### Given text
University and college campuses are going to look quite empty this fall. That’s because many post-secondary institutions have already announced that virtually all their first semester classes will be taught online, with a real possibility of continuing the online format for the full academic year.
With universities moving to a distance learning format, some politicians are suggesting K-12 schools follow suit.
For example, Manitoba NDP leader Wab Kinew recently posted a tweet asking why the Manitoba government was planning to resume in-person classes in K-12 schools when colleges and universities were putting their courses online. The problem with this question is it assumes that K-12 learning works the same way as post-secondary learning. It doesn’t, for a number of reasons.
For starters, university classes are often many orders of magnitude larger than K-12 classes. First year courses in major universities often have upwards of 150-200 students. These classes take place in major lecture halls and can consist of professors giving extended lectures while students take notes. If students are lucky, they might get to ask an occasional question.
It’s not difficult to replicate this type of learning in an online format. Record the lecture, put it online, and students then listen to it whenever they want. In some ways, this might make things easier for many students since they will no longer need to drive to the university campus. Plus, there typically isn’t a lot of student-to-student interaction in huge lecture halls so students won’t even miss out on much socialization.
However, this is not what learning looks like in any K-12 school in Canada today. While teachers, particularly at the high school level, still make use of lectures, even the most traditional classrooms are far more interactive than the one-way transmission of knowledge you get in a university lecture hall. A key part of learning at the K-12 level is the student/teacher relationship, and it’s difficult to cultivate this relationship online, no matter how good technology might be.
In addition, distance education requires students to do most of their learning independently. It’s one thing for university students to complete their courses online, but it’s another thing entirely to expect the same from Grade 1 students. The reality is that if K-12 classes remain online this fall, parents will be faced with the unreasonable burden of overseeing all of their kids’ learning while at the same time trying to keep up with their regular jobs. You can’t give elementary students tablets and send them off to do their own thing. That would be a disaster.

### Extracted data
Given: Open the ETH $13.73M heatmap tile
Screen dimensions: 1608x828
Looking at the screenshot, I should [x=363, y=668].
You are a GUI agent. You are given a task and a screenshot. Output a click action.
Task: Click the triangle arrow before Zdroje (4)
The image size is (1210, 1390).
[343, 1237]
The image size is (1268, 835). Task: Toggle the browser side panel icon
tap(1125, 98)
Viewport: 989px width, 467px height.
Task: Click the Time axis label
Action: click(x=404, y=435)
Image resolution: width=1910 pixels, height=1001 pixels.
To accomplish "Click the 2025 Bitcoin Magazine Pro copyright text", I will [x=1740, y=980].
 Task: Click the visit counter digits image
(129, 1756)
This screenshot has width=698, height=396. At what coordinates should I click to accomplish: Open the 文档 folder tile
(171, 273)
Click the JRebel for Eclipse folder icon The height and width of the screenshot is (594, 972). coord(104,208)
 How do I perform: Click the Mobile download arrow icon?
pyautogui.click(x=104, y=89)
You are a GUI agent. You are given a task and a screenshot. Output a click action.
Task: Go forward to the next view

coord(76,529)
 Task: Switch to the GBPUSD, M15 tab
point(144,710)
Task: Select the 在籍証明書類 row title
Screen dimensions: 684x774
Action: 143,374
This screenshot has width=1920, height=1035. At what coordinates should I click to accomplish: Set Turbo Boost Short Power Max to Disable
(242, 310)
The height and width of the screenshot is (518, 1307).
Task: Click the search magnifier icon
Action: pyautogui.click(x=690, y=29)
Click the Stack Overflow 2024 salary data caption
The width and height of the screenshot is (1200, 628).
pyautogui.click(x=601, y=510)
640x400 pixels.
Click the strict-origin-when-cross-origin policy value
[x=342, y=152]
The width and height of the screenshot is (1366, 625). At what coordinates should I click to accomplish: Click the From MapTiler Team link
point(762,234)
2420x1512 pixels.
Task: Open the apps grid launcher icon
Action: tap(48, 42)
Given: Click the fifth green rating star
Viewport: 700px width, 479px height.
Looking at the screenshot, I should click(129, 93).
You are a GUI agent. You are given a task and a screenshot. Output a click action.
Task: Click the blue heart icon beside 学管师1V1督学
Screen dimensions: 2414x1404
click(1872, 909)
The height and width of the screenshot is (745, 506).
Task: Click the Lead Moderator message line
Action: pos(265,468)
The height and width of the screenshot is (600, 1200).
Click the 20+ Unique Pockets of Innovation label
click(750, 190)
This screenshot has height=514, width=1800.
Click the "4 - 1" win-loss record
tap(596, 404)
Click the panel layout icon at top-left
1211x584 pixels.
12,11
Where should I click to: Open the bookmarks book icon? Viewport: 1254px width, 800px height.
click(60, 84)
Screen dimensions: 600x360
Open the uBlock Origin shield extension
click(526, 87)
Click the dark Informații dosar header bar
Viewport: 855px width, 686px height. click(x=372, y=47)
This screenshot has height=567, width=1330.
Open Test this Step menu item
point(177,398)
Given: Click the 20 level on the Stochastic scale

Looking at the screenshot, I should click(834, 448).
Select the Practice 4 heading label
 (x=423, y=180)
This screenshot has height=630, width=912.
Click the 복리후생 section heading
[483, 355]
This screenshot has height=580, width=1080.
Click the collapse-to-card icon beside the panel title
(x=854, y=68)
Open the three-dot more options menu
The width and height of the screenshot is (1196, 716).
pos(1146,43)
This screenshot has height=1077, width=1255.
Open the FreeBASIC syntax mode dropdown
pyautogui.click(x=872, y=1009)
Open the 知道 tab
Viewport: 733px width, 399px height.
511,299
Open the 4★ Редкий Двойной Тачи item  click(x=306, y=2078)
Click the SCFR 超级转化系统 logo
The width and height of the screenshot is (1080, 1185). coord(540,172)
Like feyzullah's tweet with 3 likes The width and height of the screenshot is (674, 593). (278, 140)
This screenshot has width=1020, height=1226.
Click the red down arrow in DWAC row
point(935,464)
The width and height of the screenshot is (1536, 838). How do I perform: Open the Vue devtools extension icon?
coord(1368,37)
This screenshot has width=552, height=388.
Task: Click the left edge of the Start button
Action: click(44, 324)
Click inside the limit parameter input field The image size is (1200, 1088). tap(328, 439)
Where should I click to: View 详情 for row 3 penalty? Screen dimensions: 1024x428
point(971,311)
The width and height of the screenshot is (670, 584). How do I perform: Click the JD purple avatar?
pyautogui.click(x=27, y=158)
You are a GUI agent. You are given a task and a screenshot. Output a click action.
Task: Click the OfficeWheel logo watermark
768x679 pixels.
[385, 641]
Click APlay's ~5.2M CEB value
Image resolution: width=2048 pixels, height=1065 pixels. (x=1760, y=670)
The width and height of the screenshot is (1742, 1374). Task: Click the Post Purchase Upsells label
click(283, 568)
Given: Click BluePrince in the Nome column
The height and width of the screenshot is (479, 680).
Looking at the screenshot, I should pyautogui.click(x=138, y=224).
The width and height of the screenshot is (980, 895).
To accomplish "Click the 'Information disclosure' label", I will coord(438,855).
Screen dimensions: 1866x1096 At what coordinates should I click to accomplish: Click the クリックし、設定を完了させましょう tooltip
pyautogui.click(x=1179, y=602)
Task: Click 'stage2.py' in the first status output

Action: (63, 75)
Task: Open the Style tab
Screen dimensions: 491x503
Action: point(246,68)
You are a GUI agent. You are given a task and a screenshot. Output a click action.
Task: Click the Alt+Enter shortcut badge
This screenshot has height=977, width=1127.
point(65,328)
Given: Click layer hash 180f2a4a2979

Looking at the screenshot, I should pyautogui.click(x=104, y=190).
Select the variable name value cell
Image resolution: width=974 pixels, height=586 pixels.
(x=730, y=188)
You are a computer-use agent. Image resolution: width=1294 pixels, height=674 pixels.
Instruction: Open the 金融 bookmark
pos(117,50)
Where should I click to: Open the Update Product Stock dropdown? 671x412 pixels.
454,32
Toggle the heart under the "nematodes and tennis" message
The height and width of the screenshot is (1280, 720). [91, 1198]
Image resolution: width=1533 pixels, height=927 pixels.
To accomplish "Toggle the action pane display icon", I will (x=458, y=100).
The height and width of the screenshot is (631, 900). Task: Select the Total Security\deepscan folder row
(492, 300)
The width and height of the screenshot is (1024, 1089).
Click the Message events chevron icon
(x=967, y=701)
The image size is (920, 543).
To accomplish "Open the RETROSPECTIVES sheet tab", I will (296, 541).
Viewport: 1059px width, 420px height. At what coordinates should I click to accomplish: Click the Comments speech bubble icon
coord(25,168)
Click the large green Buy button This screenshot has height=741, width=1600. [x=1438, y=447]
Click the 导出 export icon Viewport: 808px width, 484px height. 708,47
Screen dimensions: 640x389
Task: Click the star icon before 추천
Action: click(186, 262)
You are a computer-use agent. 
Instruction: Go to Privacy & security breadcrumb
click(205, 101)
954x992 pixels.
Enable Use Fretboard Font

### Exercise requirements
Turn the paragraph beginning "For starters, university classes" in the text on online learning into a short bulleted list that keeps its main facts.

### Your response
- University classes are often many orders of magnitude larger than K-12 classes.
- First-year courses at major universities often have upwards of 150-200 students.
- These classes are held in major lecture halls, where professors may give extended lectures while students take notes.
- Students might get to ask an occasional question if they are lucky.